Haggai Roitman's The Hitchhiker's Guide to Agentic AI: From Foundations to Systems is a 2026 arXiv book-length practitioner reference for building autonomous AI systems.

The useful lesson is not that it contains every agent buzzword. The useful lesson is the structure:

agentic AI is a full stack, not a chat interface

The book moves from transformer foundations and GPU systems, through RLHF, DPO, GRPO, reward modelling, reasoning models, evaluation, RAG, memory, harnesses, MCP, A2A, multi-agent systems, frameworks, UI, and deployment.

That breadth is the point. Roitman's core thesis is that building great AI systems requires understanding the entire pipeline, not just one layer.

For Jamie, this is a clean map of why agent work keeps turning into systems work.

Why Does It Matter?

Most people talk about agents as if the central question is:

which model is smart enough to do the task?

That question matters, but it is incomplete. Agentic systems fail at the joins:

  • the model has the wrong context;
  • the tool is badly described;
  • memory retrieves stale state;
  • the harness lets loops run too long;
  • the eval measures a final answer but not the trajectory;
  • the UI hides uncertainty or blocks correction;
  • the deployment stack cannot resume long-running work;
  • the system has no audit trail when something goes wrong.

The better question is:

which layer is actually limiting the agent?

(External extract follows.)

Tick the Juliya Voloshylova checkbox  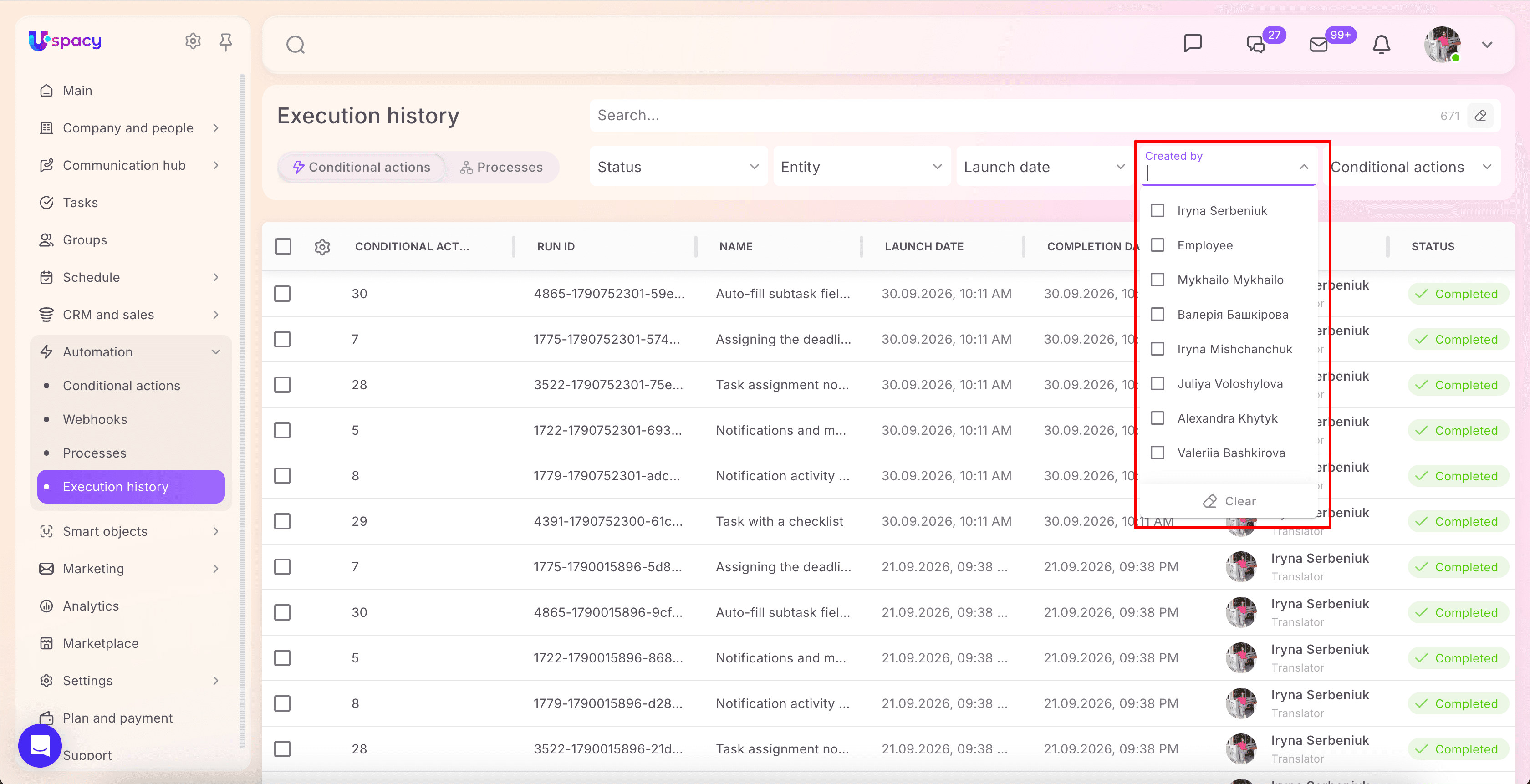1158,384
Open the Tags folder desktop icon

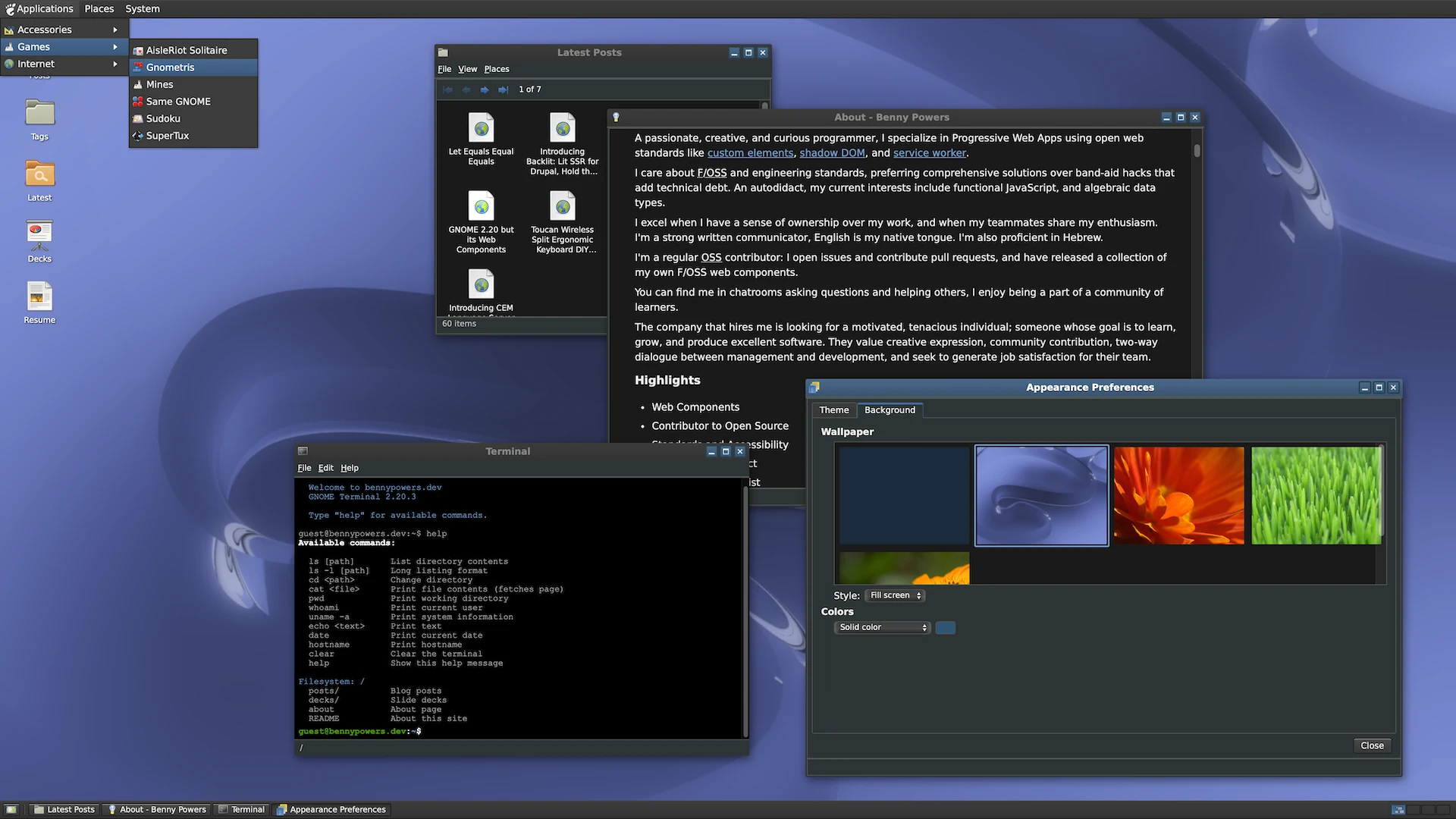tap(39, 120)
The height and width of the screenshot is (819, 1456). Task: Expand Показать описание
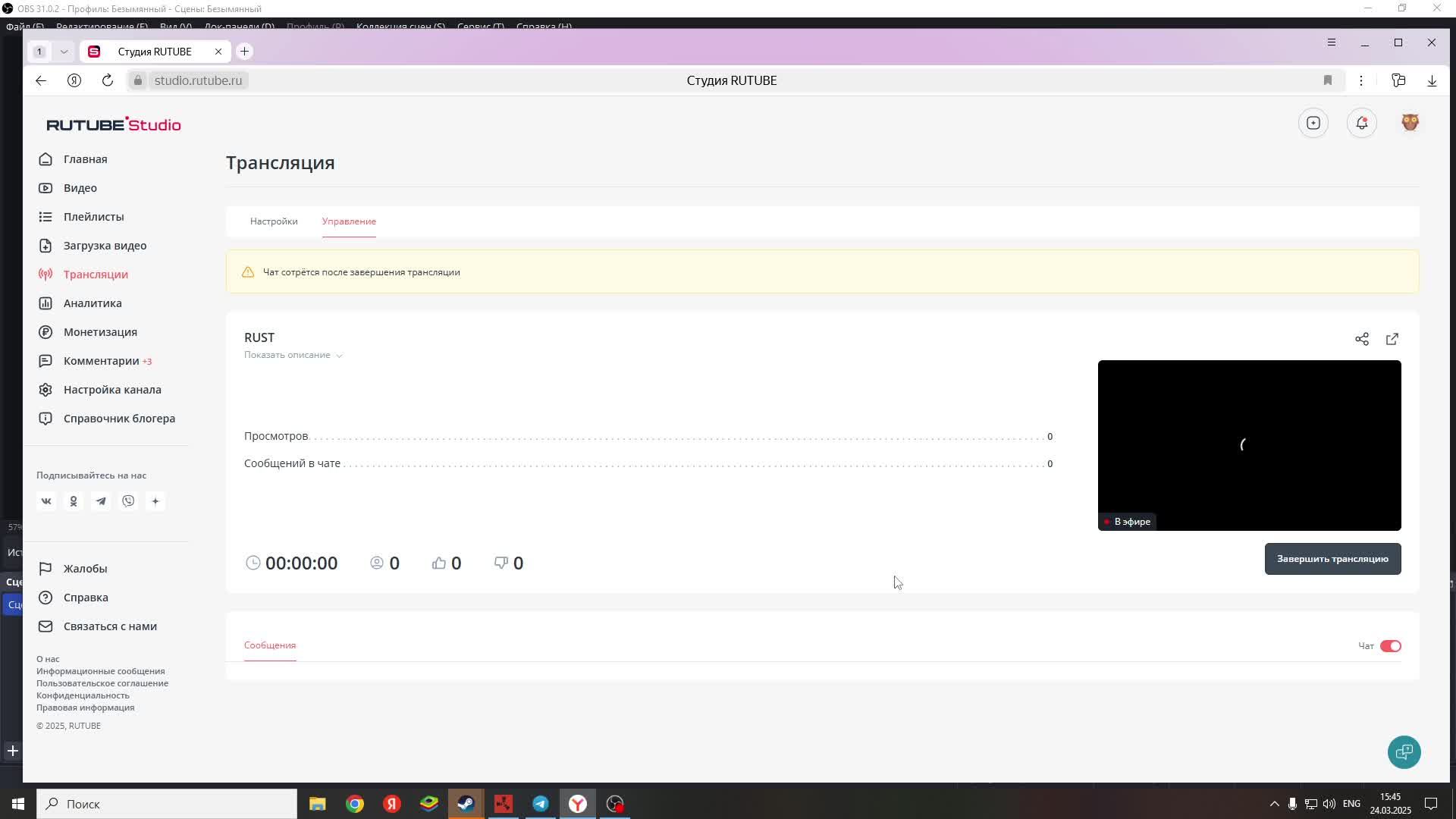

A stronger model may not fix a weak harness. More tools may make tool choice worse. More context may create context rot. More autonomy may only amplify missing verification.

The Stack Model

Use this seven-layer map.

1. Model substrate
2. Training and alignment
3. Reasoning and test-time compute
4. Retrieval and memory
5. Harness and tools
6. Evaluation and environments
7. Product, UI, deployment, and operations

An agent is what happens when these layers are assembled into a loop that can perceive state, choose actions, call tools, observe results, remember useful information, and stop when the job is done.

Layer 1: Model Substrate

The base model is still the engine.

Roitman's book starts with tokenization, transformer architecture, attention, decoding, LoRA, MoE, model compression, speculative decoding, and inference systems such as vLLM. That may look like background material, but it changes how an agent builder thinks.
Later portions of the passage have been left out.